For the first time since 2014, the Internal Revenue Service (IRS) has issued guidelines for calculating tax liabilities on hard forks; but it seems to raise more questions than it answers.
The document attempts to explain how tax obligations arise from chain-splits; however, the IRS omitted guidance for those who do not wish to receive cryptocurrencies related to a hardfork.
What the Fork?
The IRS defines tax liabilities as arising as soon as the forked cryptocurrencies come into existence on the new chain. According to the guidelines, if a taxpayer has “dominion and control,” meaning the ability to transfer, sell, and exchange the cryptocurrency, then they owe the appropriate tax.
This creates a problem grey area.
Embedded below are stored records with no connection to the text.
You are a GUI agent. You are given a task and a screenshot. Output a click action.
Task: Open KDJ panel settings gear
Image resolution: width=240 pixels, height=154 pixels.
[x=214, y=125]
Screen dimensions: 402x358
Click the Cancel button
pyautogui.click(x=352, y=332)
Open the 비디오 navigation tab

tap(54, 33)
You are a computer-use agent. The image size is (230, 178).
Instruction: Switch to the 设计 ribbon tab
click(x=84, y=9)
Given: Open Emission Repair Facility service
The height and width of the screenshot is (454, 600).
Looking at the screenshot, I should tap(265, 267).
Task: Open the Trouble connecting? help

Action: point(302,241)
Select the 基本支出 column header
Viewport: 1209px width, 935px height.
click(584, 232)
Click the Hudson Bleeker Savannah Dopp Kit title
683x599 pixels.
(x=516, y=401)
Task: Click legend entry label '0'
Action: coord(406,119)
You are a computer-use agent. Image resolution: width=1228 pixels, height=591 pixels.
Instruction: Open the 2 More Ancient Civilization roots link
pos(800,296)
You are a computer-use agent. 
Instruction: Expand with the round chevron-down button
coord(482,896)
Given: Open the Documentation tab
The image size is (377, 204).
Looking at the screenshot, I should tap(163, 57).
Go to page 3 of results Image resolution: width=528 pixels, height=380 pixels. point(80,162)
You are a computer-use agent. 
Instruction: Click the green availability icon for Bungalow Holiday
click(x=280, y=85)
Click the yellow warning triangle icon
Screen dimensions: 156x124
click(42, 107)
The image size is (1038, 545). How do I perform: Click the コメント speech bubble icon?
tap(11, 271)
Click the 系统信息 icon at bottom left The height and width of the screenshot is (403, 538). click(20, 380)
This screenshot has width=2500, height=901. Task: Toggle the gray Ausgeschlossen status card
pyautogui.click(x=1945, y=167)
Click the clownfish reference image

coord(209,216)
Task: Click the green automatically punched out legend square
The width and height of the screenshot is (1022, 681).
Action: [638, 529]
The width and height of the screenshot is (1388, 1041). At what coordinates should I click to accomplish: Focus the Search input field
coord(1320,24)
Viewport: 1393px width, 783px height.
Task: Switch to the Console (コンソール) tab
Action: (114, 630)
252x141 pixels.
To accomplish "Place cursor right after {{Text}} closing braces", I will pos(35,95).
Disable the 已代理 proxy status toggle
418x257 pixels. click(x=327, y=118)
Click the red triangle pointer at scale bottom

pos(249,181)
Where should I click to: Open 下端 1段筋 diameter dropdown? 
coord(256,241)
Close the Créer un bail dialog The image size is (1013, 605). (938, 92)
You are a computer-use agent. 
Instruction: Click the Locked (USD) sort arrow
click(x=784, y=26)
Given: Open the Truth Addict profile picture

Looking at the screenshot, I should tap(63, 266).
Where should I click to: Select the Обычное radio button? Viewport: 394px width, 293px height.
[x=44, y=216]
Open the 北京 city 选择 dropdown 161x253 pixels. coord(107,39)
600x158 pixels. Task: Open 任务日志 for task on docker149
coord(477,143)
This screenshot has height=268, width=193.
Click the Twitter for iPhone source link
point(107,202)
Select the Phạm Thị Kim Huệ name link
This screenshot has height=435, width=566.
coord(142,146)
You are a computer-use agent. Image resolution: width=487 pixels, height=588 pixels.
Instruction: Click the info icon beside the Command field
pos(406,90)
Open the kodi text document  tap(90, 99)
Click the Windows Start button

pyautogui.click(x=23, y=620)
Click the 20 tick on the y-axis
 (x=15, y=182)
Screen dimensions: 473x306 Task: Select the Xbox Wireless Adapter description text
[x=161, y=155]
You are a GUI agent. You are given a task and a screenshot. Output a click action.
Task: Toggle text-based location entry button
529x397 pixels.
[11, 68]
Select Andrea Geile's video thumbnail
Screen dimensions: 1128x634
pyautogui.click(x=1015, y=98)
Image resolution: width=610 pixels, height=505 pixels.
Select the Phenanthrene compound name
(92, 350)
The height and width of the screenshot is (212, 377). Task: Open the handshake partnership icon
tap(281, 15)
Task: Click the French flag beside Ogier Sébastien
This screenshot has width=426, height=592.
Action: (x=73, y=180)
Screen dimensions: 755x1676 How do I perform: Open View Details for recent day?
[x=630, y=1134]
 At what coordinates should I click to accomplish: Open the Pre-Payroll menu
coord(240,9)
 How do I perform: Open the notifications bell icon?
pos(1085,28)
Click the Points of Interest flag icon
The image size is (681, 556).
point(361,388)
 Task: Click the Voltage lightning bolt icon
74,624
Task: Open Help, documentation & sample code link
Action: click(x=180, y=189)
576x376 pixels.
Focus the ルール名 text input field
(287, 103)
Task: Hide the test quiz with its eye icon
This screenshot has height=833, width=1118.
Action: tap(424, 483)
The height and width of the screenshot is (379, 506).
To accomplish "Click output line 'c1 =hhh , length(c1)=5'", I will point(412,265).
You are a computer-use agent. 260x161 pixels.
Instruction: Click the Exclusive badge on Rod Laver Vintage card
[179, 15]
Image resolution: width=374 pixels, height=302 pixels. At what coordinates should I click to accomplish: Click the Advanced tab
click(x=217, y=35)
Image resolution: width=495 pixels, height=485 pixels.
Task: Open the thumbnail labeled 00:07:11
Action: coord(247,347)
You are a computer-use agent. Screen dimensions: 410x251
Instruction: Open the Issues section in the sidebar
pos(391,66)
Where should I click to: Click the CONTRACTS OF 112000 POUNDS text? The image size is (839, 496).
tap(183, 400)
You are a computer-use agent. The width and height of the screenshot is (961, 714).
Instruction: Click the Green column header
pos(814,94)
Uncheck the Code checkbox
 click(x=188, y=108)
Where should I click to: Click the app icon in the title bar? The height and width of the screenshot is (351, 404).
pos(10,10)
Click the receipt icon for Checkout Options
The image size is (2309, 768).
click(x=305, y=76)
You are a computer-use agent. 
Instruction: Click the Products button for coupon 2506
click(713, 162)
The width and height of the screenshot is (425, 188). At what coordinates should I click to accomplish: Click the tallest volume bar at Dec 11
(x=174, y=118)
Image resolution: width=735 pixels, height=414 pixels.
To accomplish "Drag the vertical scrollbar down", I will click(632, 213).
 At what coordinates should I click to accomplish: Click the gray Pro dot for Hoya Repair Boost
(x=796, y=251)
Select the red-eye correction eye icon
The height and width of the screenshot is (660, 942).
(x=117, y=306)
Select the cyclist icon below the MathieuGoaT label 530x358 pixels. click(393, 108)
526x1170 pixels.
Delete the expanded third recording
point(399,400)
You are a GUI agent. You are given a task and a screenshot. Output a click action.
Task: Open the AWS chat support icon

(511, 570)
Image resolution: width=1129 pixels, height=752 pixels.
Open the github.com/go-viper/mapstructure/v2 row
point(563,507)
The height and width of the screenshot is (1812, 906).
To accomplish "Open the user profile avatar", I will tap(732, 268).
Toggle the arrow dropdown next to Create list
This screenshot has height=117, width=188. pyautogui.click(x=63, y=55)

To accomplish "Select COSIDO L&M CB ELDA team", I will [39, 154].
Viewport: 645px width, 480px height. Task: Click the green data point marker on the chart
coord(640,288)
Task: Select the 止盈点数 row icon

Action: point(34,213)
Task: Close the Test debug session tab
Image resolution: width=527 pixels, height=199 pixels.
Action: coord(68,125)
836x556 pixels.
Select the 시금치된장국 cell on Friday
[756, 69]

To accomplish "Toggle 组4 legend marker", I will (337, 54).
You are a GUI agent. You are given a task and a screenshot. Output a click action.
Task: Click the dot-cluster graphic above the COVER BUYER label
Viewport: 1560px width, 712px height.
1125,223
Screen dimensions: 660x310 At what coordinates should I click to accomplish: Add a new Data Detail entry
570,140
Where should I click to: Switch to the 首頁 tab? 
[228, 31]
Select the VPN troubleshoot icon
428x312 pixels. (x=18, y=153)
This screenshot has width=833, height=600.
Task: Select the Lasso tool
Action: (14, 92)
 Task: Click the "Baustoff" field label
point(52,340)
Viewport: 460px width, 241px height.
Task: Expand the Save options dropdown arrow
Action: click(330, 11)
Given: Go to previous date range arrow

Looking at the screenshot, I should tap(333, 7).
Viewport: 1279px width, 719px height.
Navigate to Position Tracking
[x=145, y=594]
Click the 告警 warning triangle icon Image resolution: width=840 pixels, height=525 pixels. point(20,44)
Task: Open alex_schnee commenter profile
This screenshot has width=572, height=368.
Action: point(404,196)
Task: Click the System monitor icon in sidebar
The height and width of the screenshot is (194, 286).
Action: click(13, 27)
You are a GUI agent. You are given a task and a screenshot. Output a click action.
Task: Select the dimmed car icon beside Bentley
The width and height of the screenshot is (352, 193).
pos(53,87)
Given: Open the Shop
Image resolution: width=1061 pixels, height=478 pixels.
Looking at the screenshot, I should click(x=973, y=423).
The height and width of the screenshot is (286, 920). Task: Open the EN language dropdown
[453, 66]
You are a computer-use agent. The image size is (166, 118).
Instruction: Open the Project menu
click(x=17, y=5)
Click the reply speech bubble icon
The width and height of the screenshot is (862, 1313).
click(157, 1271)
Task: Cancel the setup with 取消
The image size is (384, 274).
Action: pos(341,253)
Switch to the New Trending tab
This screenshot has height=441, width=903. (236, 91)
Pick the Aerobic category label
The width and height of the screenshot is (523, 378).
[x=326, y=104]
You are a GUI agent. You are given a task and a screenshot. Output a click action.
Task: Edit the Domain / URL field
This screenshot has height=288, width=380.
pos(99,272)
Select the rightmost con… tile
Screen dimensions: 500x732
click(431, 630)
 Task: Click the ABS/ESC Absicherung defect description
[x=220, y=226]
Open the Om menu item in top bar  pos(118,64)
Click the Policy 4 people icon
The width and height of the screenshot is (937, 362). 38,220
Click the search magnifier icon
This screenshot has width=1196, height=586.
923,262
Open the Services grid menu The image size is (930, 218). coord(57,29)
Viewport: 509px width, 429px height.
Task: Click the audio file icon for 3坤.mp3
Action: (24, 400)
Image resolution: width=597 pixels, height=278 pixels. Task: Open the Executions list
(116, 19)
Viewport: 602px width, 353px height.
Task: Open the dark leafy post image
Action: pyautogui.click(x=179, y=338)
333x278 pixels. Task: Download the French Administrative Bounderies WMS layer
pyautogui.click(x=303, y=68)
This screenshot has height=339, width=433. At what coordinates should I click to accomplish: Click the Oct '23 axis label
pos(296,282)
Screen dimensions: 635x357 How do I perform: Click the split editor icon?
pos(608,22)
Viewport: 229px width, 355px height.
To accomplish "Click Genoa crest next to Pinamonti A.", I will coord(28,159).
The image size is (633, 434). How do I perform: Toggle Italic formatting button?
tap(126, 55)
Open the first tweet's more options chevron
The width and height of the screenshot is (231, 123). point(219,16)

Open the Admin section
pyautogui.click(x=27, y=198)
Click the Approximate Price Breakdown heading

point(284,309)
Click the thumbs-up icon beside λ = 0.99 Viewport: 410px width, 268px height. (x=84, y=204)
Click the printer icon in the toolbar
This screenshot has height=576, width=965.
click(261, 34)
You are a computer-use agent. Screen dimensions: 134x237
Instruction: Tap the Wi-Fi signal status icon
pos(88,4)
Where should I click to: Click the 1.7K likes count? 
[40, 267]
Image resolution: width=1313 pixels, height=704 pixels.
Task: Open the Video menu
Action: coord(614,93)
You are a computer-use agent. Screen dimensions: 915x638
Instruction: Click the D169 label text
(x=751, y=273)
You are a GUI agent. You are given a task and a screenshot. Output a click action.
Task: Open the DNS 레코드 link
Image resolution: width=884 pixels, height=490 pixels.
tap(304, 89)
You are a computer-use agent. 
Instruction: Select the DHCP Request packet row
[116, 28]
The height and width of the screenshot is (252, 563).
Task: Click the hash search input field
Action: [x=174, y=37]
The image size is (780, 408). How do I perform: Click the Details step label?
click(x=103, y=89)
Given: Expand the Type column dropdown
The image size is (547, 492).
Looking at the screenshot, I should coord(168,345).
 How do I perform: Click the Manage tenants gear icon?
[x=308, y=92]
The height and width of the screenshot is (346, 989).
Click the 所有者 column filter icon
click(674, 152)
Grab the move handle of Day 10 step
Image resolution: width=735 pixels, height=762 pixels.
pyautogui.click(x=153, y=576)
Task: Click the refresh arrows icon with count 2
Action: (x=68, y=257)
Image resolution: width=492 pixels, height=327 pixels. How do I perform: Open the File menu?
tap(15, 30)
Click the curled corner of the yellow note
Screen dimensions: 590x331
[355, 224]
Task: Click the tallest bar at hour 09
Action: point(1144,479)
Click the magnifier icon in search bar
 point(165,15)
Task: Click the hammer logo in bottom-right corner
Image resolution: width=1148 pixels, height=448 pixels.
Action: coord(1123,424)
In effect, communities looking to fork a cryptocurrency can create a tax obligation, regardless of whether the holder of crypto on the old chain agrees, or indeed wishes to accept the new coins.
The only situation in which a taxpayer is not liable is if the receiving exchange address doesn’t provide hardfork support.
“a taxpayer does not have dominion and control if the address to which the cryptocurrency is airdropped is contained in a wallet managed through a cryptocurrency exchange and the cryptocurrency exchange does not support the newly-created cryptocurrency”
Ironically, this creates an opportunity for tax dodging, incentivizing holders to keep their crypto on exchanges, instead of controlling their own private keys.
The Crypto Community Strikes Back
Coin Center, a non-profit crypto research firm, dedicates itself to clarifying these kinds of policy issues. In response to the IRS, the firm analogized that the new guidance as tantamount to “owing income tax when someone buries a gold bar on your property and doesn’t tell you about it.”,
The research firm suggests that a tax liability should only occur if a user chooses to transact the new funds.
Crypto Twitter wasn’t short of responses, either. Cypherpunk, and bitcoin engineer, Jameson Lopp, aired his objections to the guidance, rasing some further questions.
These glaring omissions highlight some of the fundamental issues with the inappropriate crypto policy. For example, as Lopp notes, markets shortly after a hardfork aren’t priced in, as trading hasn’t commenced. This creates a strange loophole in which holdings will be taxed at zero immediately following the fork.
Marco Santori, chief legal officer at Blockchain, highlighted another problem – this time pertaining to semantics.
Indeed, the IRS completely confuses the two terms, wrongly assumes that crypto gets airdropped after a fork. While not the most pressing of the concerns, it does show a lack of understanding from the IRS’s side.
As for a resolution, its taken five years to get to this point, it’s unlikely that we’ll see any soon. Regardless, crypto aficionados may find some comfort in the fact that the IRS has finally provided some clarity.